We watched The Lion King in class today. To be more exact, I saw the first 30 minutes of the Disney film four times in rapid succession to the delight of each four class periods. Each time, the good King Mufasa falls to his death below the wildebeests hooves right as the school bell signals the change of class periods. My kids had worked hard during our recently concluded Ancient Africa history unit, and what better way to celebrate the mastery of the Epic of Sundiata than watch the animated version of the tale?
Okay . . . to be honest, I had worked hard during the past Ancient Africa history unit, and a morning of less intensive instructional requirements allowed me to catch up on grading and to-dos, even if Simba was still just a whimpering cub by the end of each class period. The simple lesson plan also gave me time to meditate and sort through some of my pre-dawn devotions. I feel like I am on to something . . . something that could transform my feeble efforts to take my eyes off my circumstances and focus them on what God has promised. Perhaps, the whimpering lion cub will rise to courageous action after all.
All too often, it appears to me that warm and fuzzy words like faith, joy, love, and peace are bandied about like over-played, worn out TV commercials. Many intone their single syllables, but few seem to be able to claim any real personal knowledge regarding how to apply and live in the powerful simplicity of their true meanings.
Take hope for example. What does hope actually imply? What does it mean to let “hope be the anchor of the soul”? Surely, hanging an embossed “HOPE” plaque along a carefully decorated fireplace mantel should not be its main role in our homes. Surely, hope is not just a synonym for “dream” or “I-want-it-really-badly.”
My friend with a terminally ill child does not just want a miracle “really-badly.” I don’t just “dream” of salvation. No, hope has to have substance. Forgive my southern analogy, but there must be some meat with those potatoes and gravy.
For me, hope has been an elusive if not ethereal ideal that I grasp for in the last couple of months, but rarely seem to claim. However, I refuse to believe that the days and moments of “wish-believing” are the stuff of soul anchors. In humility and weakness, I admit that my soul has often waffled between mild disbelief and all-out fear of disappointment. Mantle decorations aside, I need more than a cultural cliché or overused commercial to radically change my perspective on what it looks like to abide in hope.
I don’t seem to be the only one. Browsing blog post titles this evening, here are some of the first that appeared on my screen . . .
“Hard to Swallow”
“Waiting for My Next Big Disappointment”
“There Goes My Zen”
“In Need of an Island”
I’ve had heartfelt, honest journal entries that reflect the same attitudes of those posts. Like the recently-freed Israelites in the nation’s early history, I’ve wandered around in the desert a few times, unsure of how to exist outside of captivity. As I read Exodus, however, I don’t believe that the Egyptians were the Israelites biggest problem. Their own complaints and disbelief single-handedly overpowered them before an enemy soldier ever needed to draw a sword. They were condemned to wander in the desert because they refused to allow the tribulations of Egypt to refine their characters and prepare them for supernatural intervention.
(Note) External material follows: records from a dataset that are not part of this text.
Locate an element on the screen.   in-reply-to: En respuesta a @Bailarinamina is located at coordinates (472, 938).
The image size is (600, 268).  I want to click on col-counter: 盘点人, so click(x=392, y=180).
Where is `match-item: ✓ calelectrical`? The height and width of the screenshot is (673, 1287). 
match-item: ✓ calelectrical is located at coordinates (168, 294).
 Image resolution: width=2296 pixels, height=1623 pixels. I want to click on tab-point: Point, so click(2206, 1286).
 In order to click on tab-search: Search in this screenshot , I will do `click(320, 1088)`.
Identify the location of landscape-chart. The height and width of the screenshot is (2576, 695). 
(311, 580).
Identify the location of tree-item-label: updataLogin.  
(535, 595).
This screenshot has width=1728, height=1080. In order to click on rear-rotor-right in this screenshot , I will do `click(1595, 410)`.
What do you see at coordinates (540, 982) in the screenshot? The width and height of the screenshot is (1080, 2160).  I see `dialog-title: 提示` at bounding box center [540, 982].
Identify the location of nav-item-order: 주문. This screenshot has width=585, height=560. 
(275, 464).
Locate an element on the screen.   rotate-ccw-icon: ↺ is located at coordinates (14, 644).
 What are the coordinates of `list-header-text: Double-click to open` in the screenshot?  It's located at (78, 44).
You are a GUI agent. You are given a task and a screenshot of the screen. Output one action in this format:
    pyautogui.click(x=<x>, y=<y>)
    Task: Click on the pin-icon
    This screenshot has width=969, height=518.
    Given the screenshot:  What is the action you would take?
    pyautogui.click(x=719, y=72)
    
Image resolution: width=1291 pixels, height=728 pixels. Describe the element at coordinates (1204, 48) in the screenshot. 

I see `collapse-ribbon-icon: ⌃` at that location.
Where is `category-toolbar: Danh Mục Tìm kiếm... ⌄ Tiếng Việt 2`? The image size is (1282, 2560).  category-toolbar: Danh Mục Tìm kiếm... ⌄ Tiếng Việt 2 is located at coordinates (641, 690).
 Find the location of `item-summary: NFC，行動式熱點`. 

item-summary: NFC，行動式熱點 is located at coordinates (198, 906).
They dismissed the possibility of a miracle. What a scary thought.
Thanks to a phone conversation with my mom, I found myself pouring over the words of Romans 4:13-25 and 5:1-5 this morning. Here are a few verses that particularly arrested my attention . . .
vs. 17-18 “God, who gives life to the dead and calls those things which do not exist as though they did; who, contrary to hope, in hope believed”
vs. 20-21 “He did not waver at the promise of God through unbelief, but was strengthened in faith, giving glory to God, and being fully convinced that what He had promised He was able to perform”
vs. 3-5 “And not only that, but we also glory in tribulations, knowing that tribulation produces perseverance; and perseverance, character; and character, hope. Now hope does not disappoint, because the love of God has been poured out in our hearts by the Holy Spirit who was given to us.”
How is that possible? What contradiction is this? How does hope not disappoint? Is my view of hope so skewed that I have replaced this anchor of my faith with something much more feeble and passing away?
What if we have it all backwards?
In the midst of challenging circumstances that rock our belief in the goodness of God, do we cling to the ideal of hope so strongly that we miss the perseverance and character that must precede this foundation? As I examine my own life, I think that I want to “hope” so badly that I have refused to submit myself to the refining process that tribulation works.
I believe that hope is the anchor of the soul because hope is the product of testing out God’s invitation in the midst of storm, stepping out of the boat into the crashing waves, and learning to walk on water. Then we will know what it is to hope. Then we will know how to step out of the boat with greater alacrity next time, more faith that our hope will not disappoint, more trust that we will not sink.
I’m choosing to submit myself to the tribulations that God has allowed in my life, so that through perseverance I will become more and more like my Savior and more and more confident that He is good. All the time. Even in the face of terminal illness. Even “when things that do not exist” must be called into existence.
Hey . . . maybe Simba will leave behind his outcast status and become king tomorrow.